The problem is that Omicron is likely to infect many, if not most, of these vulnerable people in fairly short order. Preliminary studies show that neither two vaccine shots nor natural immunity offers much protection against Omicron infection or transmission, which helps explain why the new variant is multiplying so quickly in countries such as the U.K. (70 percent) and Denmark (77 percent) that boast much higher full-vaccination rates than the U.S. (61 percent).

Marilyn Lurie
A resident of Los Angeles at a mobile vaccination clinic. (Mario Tama/Getty Images)

Booster shots can restore protection against infection to 75 or 80 percent, but just 17 percent of Americans have received one. Only about half of Americans over 65 — the most at-risk group for hospitalization — have gotten their boosters. Thirteen percent are still not fully vaccinated. That’s 7 million seniors. And more than 40 million U.S. adults haven’t gotten a single COVID jab yet.
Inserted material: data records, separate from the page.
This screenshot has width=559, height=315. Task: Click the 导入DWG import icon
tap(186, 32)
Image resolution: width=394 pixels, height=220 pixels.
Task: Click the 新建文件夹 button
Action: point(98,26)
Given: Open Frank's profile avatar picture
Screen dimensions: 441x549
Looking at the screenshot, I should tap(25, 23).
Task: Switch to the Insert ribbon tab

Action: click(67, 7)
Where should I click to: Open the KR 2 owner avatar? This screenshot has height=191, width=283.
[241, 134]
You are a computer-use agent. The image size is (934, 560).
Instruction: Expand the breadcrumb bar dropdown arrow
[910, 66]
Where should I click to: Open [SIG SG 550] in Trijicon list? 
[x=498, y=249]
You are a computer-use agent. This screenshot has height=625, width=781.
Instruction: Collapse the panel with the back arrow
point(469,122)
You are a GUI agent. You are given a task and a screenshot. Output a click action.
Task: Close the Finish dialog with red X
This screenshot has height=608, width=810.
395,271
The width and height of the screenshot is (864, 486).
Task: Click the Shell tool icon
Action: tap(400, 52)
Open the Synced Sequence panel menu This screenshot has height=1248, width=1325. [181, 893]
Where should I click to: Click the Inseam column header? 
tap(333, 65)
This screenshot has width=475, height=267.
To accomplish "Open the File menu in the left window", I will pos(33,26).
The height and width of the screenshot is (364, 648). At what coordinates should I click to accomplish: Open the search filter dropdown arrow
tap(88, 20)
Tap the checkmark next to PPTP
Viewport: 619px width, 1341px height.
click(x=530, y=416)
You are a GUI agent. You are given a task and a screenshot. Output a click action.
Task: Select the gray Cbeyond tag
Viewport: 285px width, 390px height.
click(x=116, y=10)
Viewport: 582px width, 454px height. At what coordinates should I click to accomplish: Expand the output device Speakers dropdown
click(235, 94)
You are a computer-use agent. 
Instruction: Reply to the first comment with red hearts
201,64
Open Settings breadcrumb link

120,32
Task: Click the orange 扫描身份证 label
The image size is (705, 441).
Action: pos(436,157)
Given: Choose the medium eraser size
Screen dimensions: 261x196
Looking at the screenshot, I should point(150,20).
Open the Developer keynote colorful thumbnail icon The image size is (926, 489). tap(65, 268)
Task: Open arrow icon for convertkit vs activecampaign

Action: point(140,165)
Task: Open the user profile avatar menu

So while young, highly vaccinated Cornell students are likely to shrug off Omicron, what happens when they return home and interact with some of these millions of still-vulnerable Americans over holiday break? More to the point, what happens if and when U.S. cases start to dwarf previous waves? What fraction of those cases become hospitalizations? What fraction become deaths? Even a small share of a very big number is still a big number — and the U.S. is about to find out just how big its COVID case numbers can get.